The energy industry’s challenge isn’t a shortage of generation capacity. Developers already have more than two and a half terawatts of projects awaiting grid connection across the United States—roughly four times the amount needed over the next four years, according to Rebecca Kujawa, CEO of Zerra Partners and former CEO of NextEra Energy Resources. The real bottleneck is systemic: interconnection queues, regulatory policies, permitting delays, limited transmission, supply chain strains and workforce gaps that keep projects from coming online.
Colliding Forces
This bottleneck comes at a critical moment. AI companies are scrambling for power, manufacturers are reshoring to regions with limited grid capacity and utilities are racing to modernize infrastructure that predates the internet. The U.S. is facing its fastest growth in electricity demand in decades—an economic opportunity of historic scale, but also a stress test for the grid.
“We are at an unusual, unexpected and exciting time,” says Kujawa, who oversaw record-breaking growth at NextEra, adding more than 12 gigawatts to its development backlog in 2024—a 30% surge from the prior year. Even as renewables have scaled to unprecedented levels, AI data centers and new manufacturing facilities are consuming power at rates that are fundamentally reshaping demand.
Innovation Born From Necessity
That pressure is spurring innovation. While many projects are stuck in yearslong interconnection backlogs, broader transmission planning is accelerating.
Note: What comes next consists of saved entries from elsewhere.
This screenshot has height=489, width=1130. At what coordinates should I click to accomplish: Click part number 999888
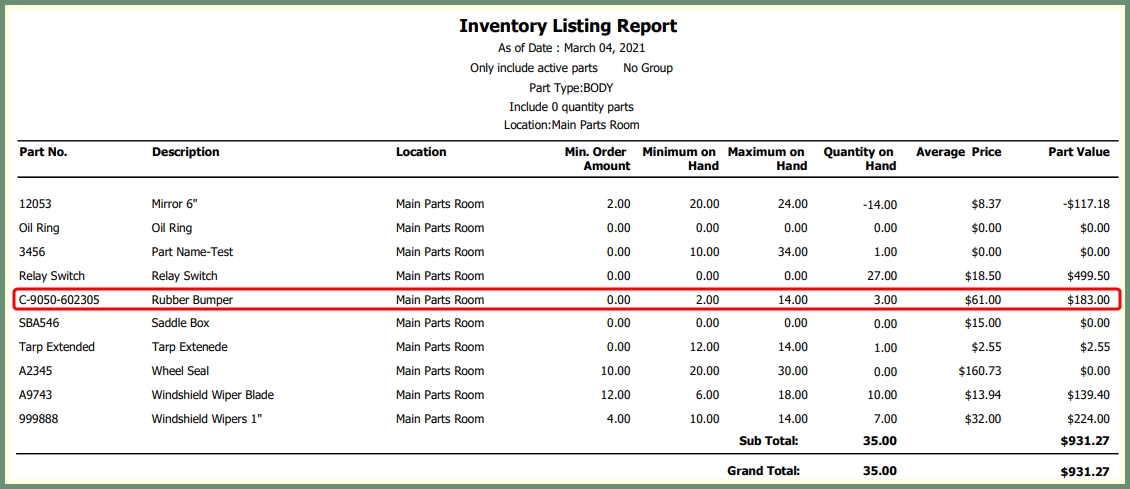pos(40,419)
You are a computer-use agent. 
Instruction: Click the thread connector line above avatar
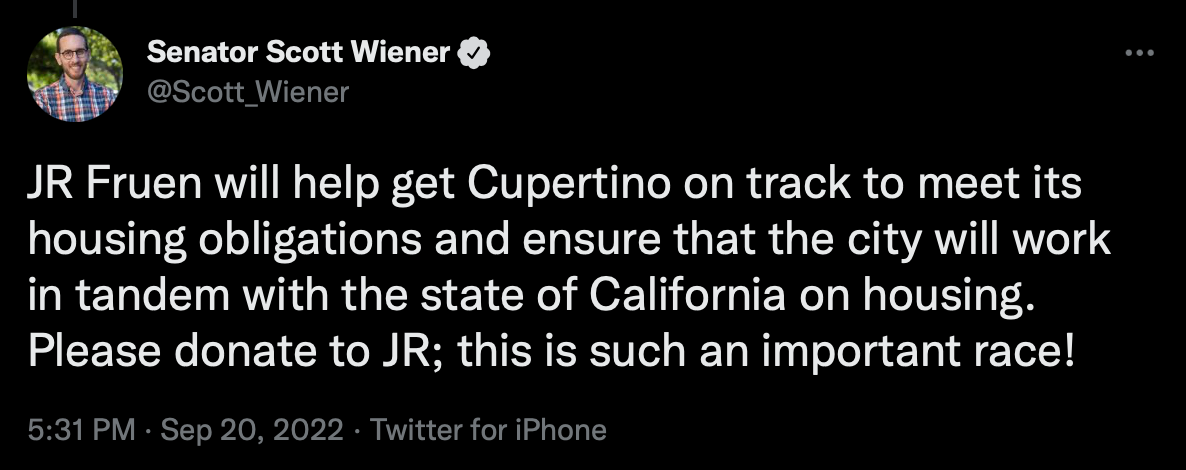[74, 8]
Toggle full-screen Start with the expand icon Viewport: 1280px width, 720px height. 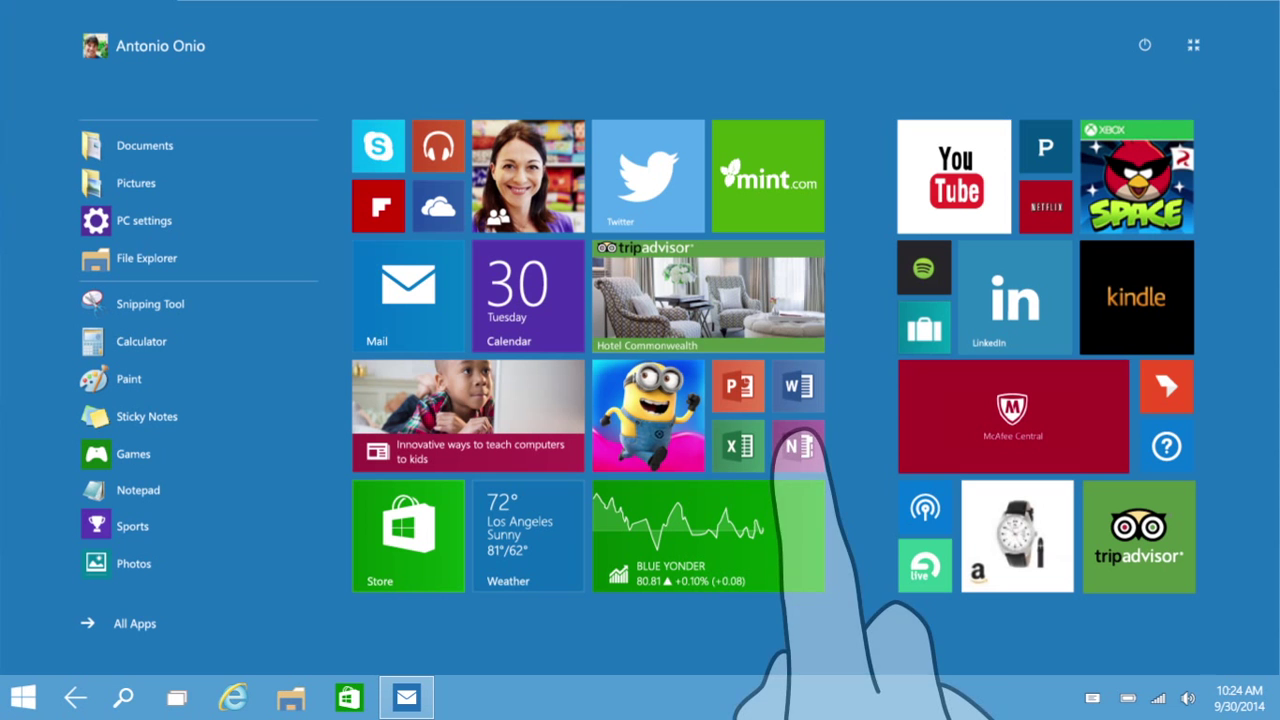[x=1193, y=45]
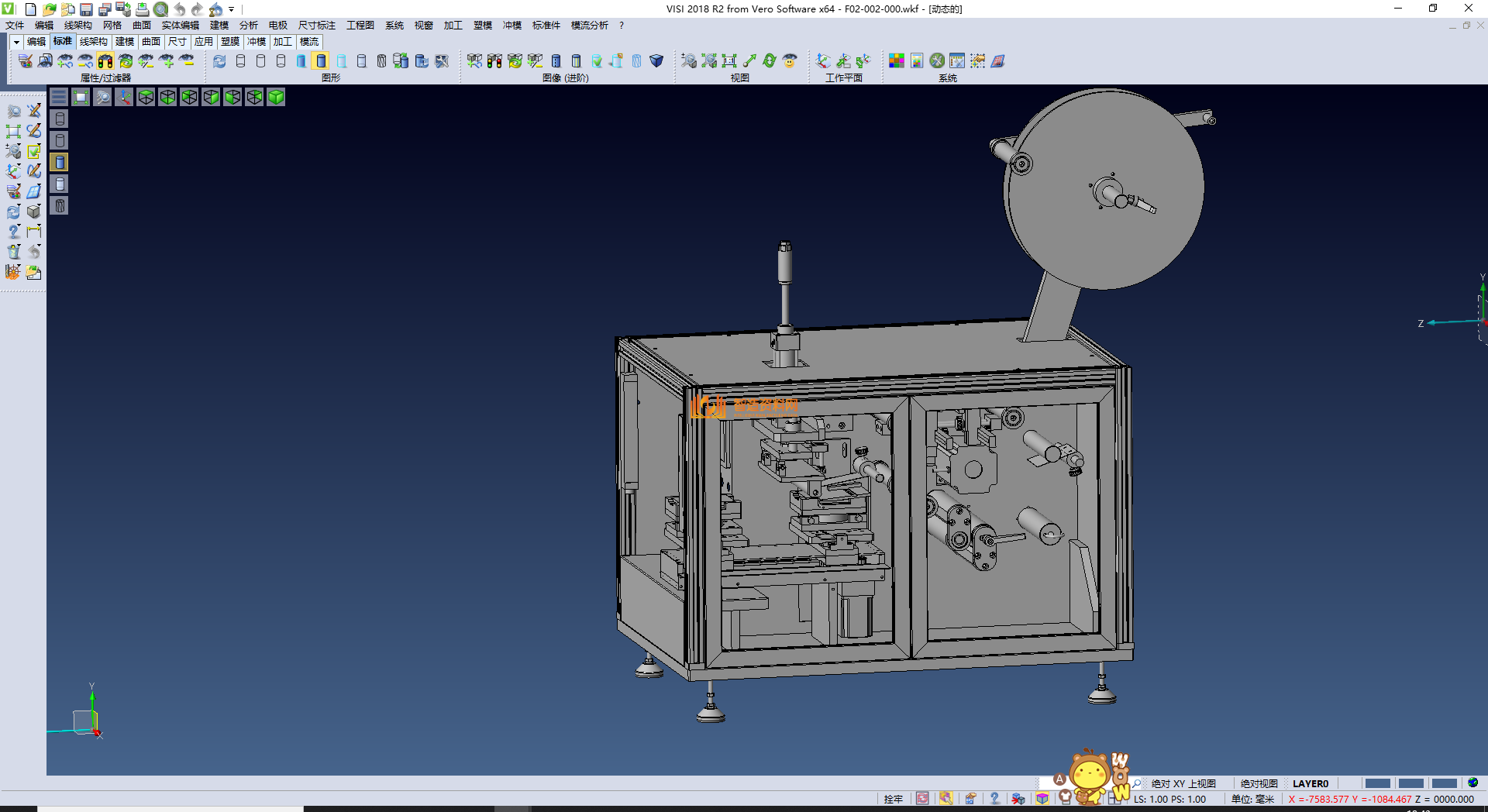The image size is (1488, 812).
Task: Click the globe icon in status bar
Action: point(1472,783)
In the past year, $60 billion in new transmission projects received authorization across the major regional grids—more than the total approved in the previous four years combined.
New tools are also emerging. Grid-forming inverters allow renewable resources to stabilize the system rather than just feed into it. Dynamic line ratings make the grid more intelligent by responding to real-time conditions.
The Holy Grail of Flexibility
Under Kujawa’s tenure, NextEra became a world leader in battery storage. She describes storage as essential to unlocking grid flexibility, solving electricity’s age-old challenge of saving power for later use rather than consuming it immediately.
Looking ahead, she emphasizes that flexibility will come not only from hybrid plants combining wind, solar and storage, but also from algorithmic technologies that can flex demand itself—including the massive loads supporting AI. This creates a kind of “counter-storage capability” that balances the grid in real time. For customers, the measure of success is simple: reliable, affordable power delivered even amid rapid change.
Betting on AI-Powered Fusion
Kujawa’s boldest bet is on fusion. The once-elusive technology may actually be proven viable by the end of the decade, she says, thanks to AI solving physics problems in real time and breakthroughs in advanced materials. She points to companies like Commonwealth Fusion Systems, which is using next-generation conductors to create powerful magnets, enabling technology that seemed impossible just a few years ago.
More broadly, Kujawa advocates for resilience through energy diversity: renewables alongside storage, gas-fired generation, nuclear technologies and, if proven, maybe even fusion. Wagering everything on a single technology, she warns, puts the entire system at risk.
New Metrics for Leadership
Looking forward, Kujawa believes energy leadership will be defined by speed, trust and environmental responsibility. Speed means meeting the moment by rapidly deploying resources to support the economic growth driven by AI and manufacturing. Trust comes from doing so while ensuring reliability and affordability for customers. And environmental responsibility means reducing emissions and protecting natural resources—fulfilling today’s obligations to secure a thriving planet for future generations.
Despite the obstacles, Kujawa is optimistic. Grid modernization pressures are creating “stimulating innovation that wouldn’t have happened otherwise,” she says. “That bodes well for three to five years from now, but it’s going to be a challenging few years.”
Her advice to stakeholders: Actively engage in solutions. People take reliable electricity for granted, she says, but “clearly the world has changed.” America’s grid is in the middle of a perfect storm—of soaring demand, aging infrastructure and breakthrough innovation. The storm is real, but so is the ingenuity it’s unleashing.